Rimini. Transessuale adesca cliente e lo rapina di 180 euro

RIMINI. Quando si è accorta che la preda individuata in viale Principe di Piemonte, un 48enne arrivato a Rimini da Ancona per trascorrere il venerdì sera con gli amici, non stava cedendo alle sue lusinghe, ha cercato di convincerlo abbracciandolo. Doppio l’obiettivo. Fargli capire cosa si stesse perdendo e, visto che l’uomo diceva di essere senza soldi, controllare in effetti se era vero. Così la 28enne transessuale peruviana, da anni residente a Rimini ed ora con permesso di soggiorno in regola dopo l’unione civile con un cittadino italiano, ha infilato la mano in una tasca posteriore dei pantaloni dell’uomo, dove ha trovato 180 euro in contanti.
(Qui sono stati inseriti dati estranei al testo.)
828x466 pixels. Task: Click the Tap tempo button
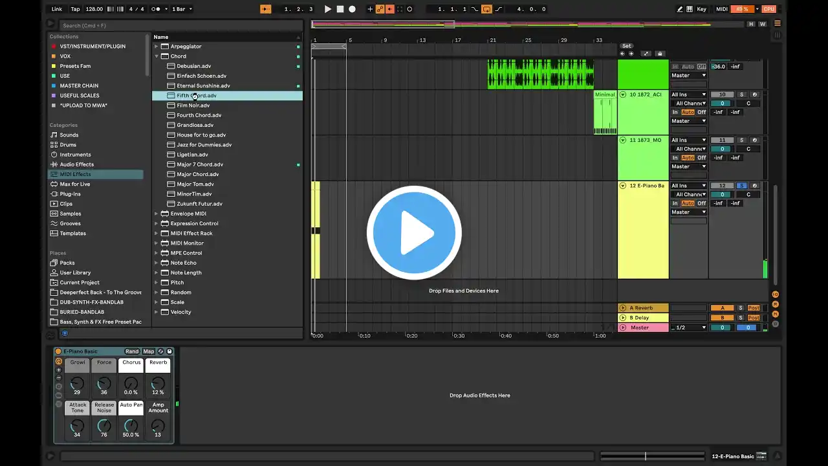(x=75, y=9)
E con mossa fulminea li ha sfilati e li ha nascosti nei suoi indumenti.

Peccato, però, che alla scena, in presa diretta, abbia assistito una pattuglia in abiti borghesi dei carabinieri della stazione di Miramare. Che l’hanno subito fermata e dopo averla costretta a restituire il bottino, l’ha arrestata con l’accusa di rapina, così come disposto dal pubblico ministero di turno per rapina.
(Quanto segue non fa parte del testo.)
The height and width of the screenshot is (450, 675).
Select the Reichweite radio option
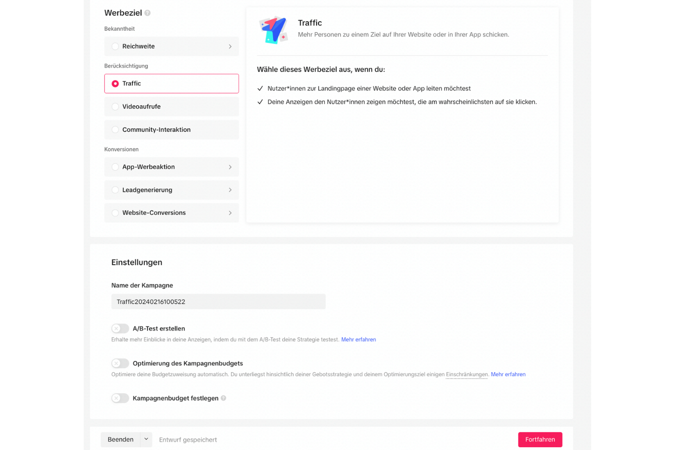click(115, 46)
Accusa convalidata durante la direttissima dalla giudice Ersilia Agnello che ha però rigettato la richiesta di custodia cautelare in carcere. Come richiesto dal difensore di fiducia della trans sudamericana, l’avvocato Enrico Graziosi, ha disposto l’obbligo di firma due volte la settimana fino al prossimo 25 febbraio quando la direttissima sarà conclusa con rito abbreviato.